▶ **Your task**:
Please repeat every entry that follows, keeping each one exactly the same.

╔══

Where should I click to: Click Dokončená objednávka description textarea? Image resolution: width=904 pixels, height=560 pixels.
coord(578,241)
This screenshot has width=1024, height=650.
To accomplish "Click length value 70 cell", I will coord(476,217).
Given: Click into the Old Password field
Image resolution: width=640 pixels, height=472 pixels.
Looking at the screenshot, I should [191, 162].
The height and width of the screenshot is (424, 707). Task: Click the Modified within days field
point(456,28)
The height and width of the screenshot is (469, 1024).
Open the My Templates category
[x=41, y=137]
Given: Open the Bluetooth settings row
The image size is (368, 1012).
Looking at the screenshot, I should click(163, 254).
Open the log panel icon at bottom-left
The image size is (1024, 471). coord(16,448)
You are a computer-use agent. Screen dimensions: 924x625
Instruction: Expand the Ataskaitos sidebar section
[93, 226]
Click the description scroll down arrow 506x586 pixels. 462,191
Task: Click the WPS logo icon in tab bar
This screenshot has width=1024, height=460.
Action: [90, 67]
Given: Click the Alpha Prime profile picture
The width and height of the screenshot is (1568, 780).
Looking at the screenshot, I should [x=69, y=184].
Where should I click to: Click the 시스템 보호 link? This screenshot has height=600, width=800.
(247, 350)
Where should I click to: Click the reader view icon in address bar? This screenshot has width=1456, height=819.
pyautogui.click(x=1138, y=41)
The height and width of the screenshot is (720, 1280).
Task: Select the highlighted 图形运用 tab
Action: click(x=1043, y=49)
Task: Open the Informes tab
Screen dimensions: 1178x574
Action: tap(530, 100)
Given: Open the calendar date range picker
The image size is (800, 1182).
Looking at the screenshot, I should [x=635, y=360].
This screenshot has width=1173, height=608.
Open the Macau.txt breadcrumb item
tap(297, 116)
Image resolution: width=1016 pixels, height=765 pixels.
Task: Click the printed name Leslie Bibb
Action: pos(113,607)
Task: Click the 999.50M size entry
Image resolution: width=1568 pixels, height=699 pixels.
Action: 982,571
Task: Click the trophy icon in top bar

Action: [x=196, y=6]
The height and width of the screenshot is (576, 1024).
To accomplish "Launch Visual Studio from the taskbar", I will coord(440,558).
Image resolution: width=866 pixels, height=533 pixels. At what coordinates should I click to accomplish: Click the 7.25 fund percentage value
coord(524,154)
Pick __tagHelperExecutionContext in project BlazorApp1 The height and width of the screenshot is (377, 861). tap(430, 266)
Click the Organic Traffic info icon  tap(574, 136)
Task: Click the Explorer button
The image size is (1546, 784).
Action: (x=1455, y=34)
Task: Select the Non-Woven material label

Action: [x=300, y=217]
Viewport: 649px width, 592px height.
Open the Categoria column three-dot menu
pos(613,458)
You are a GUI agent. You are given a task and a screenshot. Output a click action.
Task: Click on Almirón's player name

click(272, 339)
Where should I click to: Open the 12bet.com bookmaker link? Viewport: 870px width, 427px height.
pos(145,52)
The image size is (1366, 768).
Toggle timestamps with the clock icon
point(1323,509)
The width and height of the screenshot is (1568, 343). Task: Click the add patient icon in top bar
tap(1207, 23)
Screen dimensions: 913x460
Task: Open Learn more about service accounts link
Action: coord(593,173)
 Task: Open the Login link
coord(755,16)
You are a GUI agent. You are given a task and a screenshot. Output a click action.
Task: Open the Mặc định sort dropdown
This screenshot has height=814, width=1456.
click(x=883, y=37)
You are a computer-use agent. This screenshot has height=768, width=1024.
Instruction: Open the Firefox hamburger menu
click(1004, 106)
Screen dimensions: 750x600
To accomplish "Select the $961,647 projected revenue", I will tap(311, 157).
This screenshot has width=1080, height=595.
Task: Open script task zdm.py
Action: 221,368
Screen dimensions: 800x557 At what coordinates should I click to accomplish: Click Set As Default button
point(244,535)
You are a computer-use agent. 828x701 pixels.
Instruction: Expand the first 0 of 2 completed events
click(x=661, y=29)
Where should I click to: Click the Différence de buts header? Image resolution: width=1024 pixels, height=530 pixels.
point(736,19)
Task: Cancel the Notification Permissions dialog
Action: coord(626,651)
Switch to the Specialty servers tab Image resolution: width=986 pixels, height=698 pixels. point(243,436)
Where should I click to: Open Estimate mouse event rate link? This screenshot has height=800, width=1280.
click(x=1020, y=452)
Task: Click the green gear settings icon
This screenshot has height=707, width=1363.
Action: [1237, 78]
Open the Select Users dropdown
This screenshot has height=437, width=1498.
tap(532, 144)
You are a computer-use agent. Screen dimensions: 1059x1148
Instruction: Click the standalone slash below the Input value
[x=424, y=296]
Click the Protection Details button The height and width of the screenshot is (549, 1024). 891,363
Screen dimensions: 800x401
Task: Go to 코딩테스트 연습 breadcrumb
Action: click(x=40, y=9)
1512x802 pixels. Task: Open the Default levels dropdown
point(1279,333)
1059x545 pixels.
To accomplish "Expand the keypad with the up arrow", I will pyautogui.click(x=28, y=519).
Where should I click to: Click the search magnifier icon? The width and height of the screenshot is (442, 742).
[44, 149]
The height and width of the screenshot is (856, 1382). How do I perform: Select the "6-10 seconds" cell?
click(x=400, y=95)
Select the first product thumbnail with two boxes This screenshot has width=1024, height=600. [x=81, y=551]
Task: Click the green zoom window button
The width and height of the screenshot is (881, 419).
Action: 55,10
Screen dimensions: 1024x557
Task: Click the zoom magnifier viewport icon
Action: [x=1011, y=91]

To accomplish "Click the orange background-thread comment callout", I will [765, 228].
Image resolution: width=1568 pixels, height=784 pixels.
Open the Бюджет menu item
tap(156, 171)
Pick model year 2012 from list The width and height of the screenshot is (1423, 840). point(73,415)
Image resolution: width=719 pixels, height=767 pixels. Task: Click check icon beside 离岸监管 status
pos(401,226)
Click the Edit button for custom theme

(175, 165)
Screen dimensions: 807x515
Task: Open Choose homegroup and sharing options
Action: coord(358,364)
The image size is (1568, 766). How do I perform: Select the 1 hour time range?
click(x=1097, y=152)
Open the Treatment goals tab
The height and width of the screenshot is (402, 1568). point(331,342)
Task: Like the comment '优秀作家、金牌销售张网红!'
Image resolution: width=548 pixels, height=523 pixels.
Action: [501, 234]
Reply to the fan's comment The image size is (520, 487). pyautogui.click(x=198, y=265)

╚══

▶ **Task result**:
Where should I click to: Click Dokončená objednávka description textarea? Image resolution: width=904 pixels, height=560 pixels.
coord(578,241)
This screenshot has width=1024, height=650.
To accomplish "Click length value 70 cell", I will coord(476,217).
Given: Click into the Old Password field
Image resolution: width=640 pixels, height=472 pixels.
Looking at the screenshot, I should [191, 162].
The height and width of the screenshot is (424, 707). Task: Click the Modified within days field
point(456,28)
The height and width of the screenshot is (469, 1024).
Open the My Templates category
[x=41, y=137]
Given: Open the Bluetooth settings row
The image size is (368, 1012).
Looking at the screenshot, I should click(163, 254).
Open the log panel icon at bottom-left
The image size is (1024, 471). coord(16,448)
You are a computer-use agent. Screen dimensions: 924x625
Instruction: Expand the Ataskaitos sidebar section
[93, 226]
Click the description scroll down arrow 506x586 pixels. 462,191
Task: Click the WPS logo icon in tab bar
This screenshot has width=1024, height=460.
Action: [90, 67]
Given: Click the Alpha Prime profile picture
The width and height of the screenshot is (1568, 780).
Looking at the screenshot, I should [x=69, y=184].
Where should I click to: Click the 시스템 보호 link? This screenshot has height=600, width=800.
(247, 350)
Where should I click to: Click the reader view icon in address bar? This screenshot has width=1456, height=819.
pyautogui.click(x=1138, y=41)
The height and width of the screenshot is (720, 1280).
Task: Select the highlighted 图形运用 tab
Action: click(x=1043, y=49)
Task: Open the Informes tab
Screen dimensions: 1178x574
Action: tap(530, 100)
Given: Open the calendar date range picker
The image size is (800, 1182).
Looking at the screenshot, I should [x=635, y=360].
This screenshot has width=1173, height=608.
Open the Macau.txt breadcrumb item
tap(297, 116)
Image resolution: width=1016 pixels, height=765 pixels.
Task: Click the printed name Leslie Bibb
Action: pos(113,607)
Task: Click the 999.50M size entry
Image resolution: width=1568 pixels, height=699 pixels.
Action: 982,571
Task: Click the trophy icon in top bar

Action: [x=196, y=6]
The height and width of the screenshot is (576, 1024).
To accomplish "Launch Visual Studio from the taskbar", I will coord(440,558).
Image resolution: width=866 pixels, height=533 pixels. At what coordinates should I click to accomplish: Click the 7.25 fund percentage value
coord(524,154)
Pick __tagHelperExecutionContext in project BlazorApp1 The height and width of the screenshot is (377, 861). tap(430, 266)
Click the Organic Traffic info icon  tap(574, 136)
Task: Click the Explorer button
The image size is (1546, 784).
Action: (x=1455, y=34)
Task: Select the Non-Woven material label

Action: [x=300, y=217]
Viewport: 649px width, 592px height.
Open the Categoria column three-dot menu
pos(613,458)
You are a GUI agent. You are given a task and a screenshot. Output a click action.
Task: Click on Almirón's player name

click(272, 339)
Where should I click to: Open the 12bet.com bookmaker link? Viewport: 870px width, 427px height.
pos(145,52)
The image size is (1366, 768).
Toggle timestamps with the clock icon
point(1323,509)
The width and height of the screenshot is (1568, 343). Task: Click the add patient icon in top bar
tap(1207, 23)
Screen dimensions: 913x460
Task: Open Learn more about service accounts link
Action: coord(593,173)
 Task: Open the Login link
coord(755,16)
You are a GUI agent. You are given a task and a screenshot. Output a click action.
Task: Open the Mặc định sort dropdown
This screenshot has height=814, width=1456.
click(x=883, y=37)
You are a computer-use agent. This screenshot has height=768, width=1024.
Instruction: Open the Firefox hamburger menu
click(1004, 106)
Screen dimensions: 750x600
To accomplish "Select the $961,647 projected revenue", I will tap(311, 157).
This screenshot has width=1080, height=595.
Task: Open script task zdm.py
Action: 221,368
Screen dimensions: 800x557 At what coordinates should I click to accomplish: Click Set As Default button
point(244,535)
You are a computer-use agent. 828x701 pixels.
Instruction: Expand the first 0 of 2 completed events
click(x=661, y=29)
Where should I click to: Click the Différence de buts header? Image resolution: width=1024 pixels, height=530 pixels.
point(736,19)
Task: Cancel the Notification Permissions dialog
Action: coord(626,651)
Switch to the Specialty servers tab Image resolution: width=986 pixels, height=698 pixels. point(243,436)
Where should I click to: Open Estimate mouse event rate link? This screenshot has height=800, width=1280.
click(x=1020, y=452)
Task: Click the green gear settings icon
This screenshot has height=707, width=1363.
Action: [1237, 78]
Open the Select Users dropdown
This screenshot has height=437, width=1498.
tap(532, 144)
You are a computer-use agent. Screen dimensions: 1059x1148
Instruction: Click the standalone slash below the Input value
[x=424, y=296]
Click the Protection Details button The height and width of the screenshot is (549, 1024). 891,363
Screen dimensions: 800x401
Task: Go to 코딩테스트 연습 breadcrumb
Action: click(x=40, y=9)
1512x802 pixels. Task: Open the Default levels dropdown
point(1279,333)
1059x545 pixels.
To accomplish "Expand the keypad with the up arrow", I will pyautogui.click(x=28, y=519).
Where should I click to: Click the search magnifier icon? The width and height of the screenshot is (442, 742).
[44, 149]
The height and width of the screenshot is (856, 1382). How do I perform: Select the "6-10 seconds" cell?
click(x=400, y=95)
Select the first product thumbnail with two boxes This screenshot has width=1024, height=600. [x=81, y=551]
Task: Click the green zoom window button
The width and height of the screenshot is (881, 419).
Action: 55,10
Screen dimensions: 1024x557
Task: Click the zoom magnifier viewport icon
Action: [x=1011, y=91]

To accomplish "Click the orange background-thread comment callout", I will [765, 228].
Image resolution: width=1568 pixels, height=784 pixels.
Open the Бюджет menu item
tap(156, 171)
Pick model year 2012 from list The width and height of the screenshot is (1423, 840). point(73,415)
Image resolution: width=719 pixels, height=767 pixels. Task: Click check icon beside 离岸监管 status
pos(401,226)
Click the Edit button for custom theme

(175, 165)
Screen dimensions: 807x515
Task: Open Choose homegroup and sharing options
Action: coord(358,364)
The image size is (1568, 766). How do I perform: Select the 1 hour time range?
click(x=1097, y=152)
Open the Treatment goals tab
The height and width of the screenshot is (402, 1568). point(331,342)
Task: Like the comment '优秀作家、金牌销售张网红!'
Image resolution: width=548 pixels, height=523 pixels.
Action: [501, 234]
Reply to the fan's comment The image size is (520, 487). pyautogui.click(x=198, y=265)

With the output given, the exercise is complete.